Quello di mio padre per quell’animale fu un amore a prima vista. Corse dal compare e lo invitò a interessarsi. Quale non fu la sua meraviglia quando, per quei pochi soldi, poté afferrare la corda della cavezza di quella bestia per condurla verso la sua stalla! Solo dopo qualche ora comprese l’arcano; era una bestia ancora selvatica che non sopportava in groppa neppure il basto. Per i suoi trent’anni fu un invito a nozze: intelligenza e forza contro orgogliosa indomabilità! Avvicinarsi alla mangiatoia dove era la biada provocava uno spettacolo senza pari, sempre, sino a quando dovette lasciare la nostra stalla: il muso lanciato in avanti e la corda che la fissava al muro tesa allo spasimo, la criniera violentemente schiaffeggiante i due lati del collo o fissa in erezione, la pelle del dorso e della pancia scossa da violenti fremiti, le due zampe anteriori puntate solidamente in terra, mentre le posteriori, sincroniche, si proiettavano scalcianti verso il soffitto; una furia, la furia! Caloriu, torniccilla!, continuava a ripetere mia madre. Ma lui aveva compreso che per creare la “sua” famiglia una sola furia – la sua – non bastava; con quell’altra la coppia era perfetta e l’avvenire economico era sicuro; la tenne!

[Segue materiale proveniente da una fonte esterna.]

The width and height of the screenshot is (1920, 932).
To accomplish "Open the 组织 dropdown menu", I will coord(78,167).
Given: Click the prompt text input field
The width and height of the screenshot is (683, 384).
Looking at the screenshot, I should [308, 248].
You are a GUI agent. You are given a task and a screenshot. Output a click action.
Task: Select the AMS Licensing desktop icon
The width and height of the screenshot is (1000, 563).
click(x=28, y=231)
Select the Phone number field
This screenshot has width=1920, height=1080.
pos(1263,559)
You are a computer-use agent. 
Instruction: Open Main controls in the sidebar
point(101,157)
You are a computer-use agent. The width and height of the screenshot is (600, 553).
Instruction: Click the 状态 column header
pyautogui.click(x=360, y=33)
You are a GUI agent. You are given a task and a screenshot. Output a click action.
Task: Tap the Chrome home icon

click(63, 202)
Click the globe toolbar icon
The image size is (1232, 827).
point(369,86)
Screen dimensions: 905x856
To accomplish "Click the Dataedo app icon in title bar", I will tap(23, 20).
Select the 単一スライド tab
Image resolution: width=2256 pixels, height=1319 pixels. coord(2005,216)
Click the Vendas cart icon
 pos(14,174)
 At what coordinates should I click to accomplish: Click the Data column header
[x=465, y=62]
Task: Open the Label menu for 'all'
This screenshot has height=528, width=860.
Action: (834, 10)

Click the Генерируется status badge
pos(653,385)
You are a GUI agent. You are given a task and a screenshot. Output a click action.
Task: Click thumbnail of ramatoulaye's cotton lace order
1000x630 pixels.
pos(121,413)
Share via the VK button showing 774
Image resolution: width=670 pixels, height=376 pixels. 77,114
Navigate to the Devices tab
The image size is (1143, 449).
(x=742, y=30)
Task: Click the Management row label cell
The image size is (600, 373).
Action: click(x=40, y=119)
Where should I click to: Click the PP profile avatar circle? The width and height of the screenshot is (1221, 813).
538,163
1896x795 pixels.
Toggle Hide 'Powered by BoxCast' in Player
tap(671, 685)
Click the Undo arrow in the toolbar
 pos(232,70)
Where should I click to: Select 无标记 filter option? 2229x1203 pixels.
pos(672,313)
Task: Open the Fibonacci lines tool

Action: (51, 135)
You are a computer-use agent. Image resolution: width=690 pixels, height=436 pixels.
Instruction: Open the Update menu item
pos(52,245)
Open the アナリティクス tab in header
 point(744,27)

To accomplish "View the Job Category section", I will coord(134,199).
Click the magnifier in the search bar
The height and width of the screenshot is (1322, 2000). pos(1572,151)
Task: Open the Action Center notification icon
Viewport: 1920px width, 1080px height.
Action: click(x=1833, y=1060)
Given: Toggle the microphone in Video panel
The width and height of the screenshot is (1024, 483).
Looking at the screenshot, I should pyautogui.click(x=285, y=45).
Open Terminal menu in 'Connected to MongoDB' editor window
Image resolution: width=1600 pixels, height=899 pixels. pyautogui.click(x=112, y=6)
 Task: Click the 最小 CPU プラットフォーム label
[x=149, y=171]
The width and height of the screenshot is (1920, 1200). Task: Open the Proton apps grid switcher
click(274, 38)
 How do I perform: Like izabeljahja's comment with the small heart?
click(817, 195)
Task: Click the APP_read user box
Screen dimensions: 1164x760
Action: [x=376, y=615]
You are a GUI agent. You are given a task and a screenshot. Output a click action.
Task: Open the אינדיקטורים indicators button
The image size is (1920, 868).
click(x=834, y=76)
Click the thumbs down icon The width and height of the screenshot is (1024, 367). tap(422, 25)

Il braccio di ferro fu sfibrante e la bestia alfine si arrese alla volontà del padrone solo per paura. Fu un giorno in cui ruppe la corda e fuggi via. Prenderla fu un vero “rodeo”: la prese al laccio, ma quando tentò di rimetterle la cavezza, la furia si scatenò di nuovo. Fu il momento della verità! I due sguardi s’incrociarono, feroci; mio padre le si portò accanto, si avventò, la afferrò per le due zampe di sinistra e la scaraventò a terra! Fu paura quella che si impossessò della bestia: tremava, non reagì più! Era la resa, era vinta, era doma!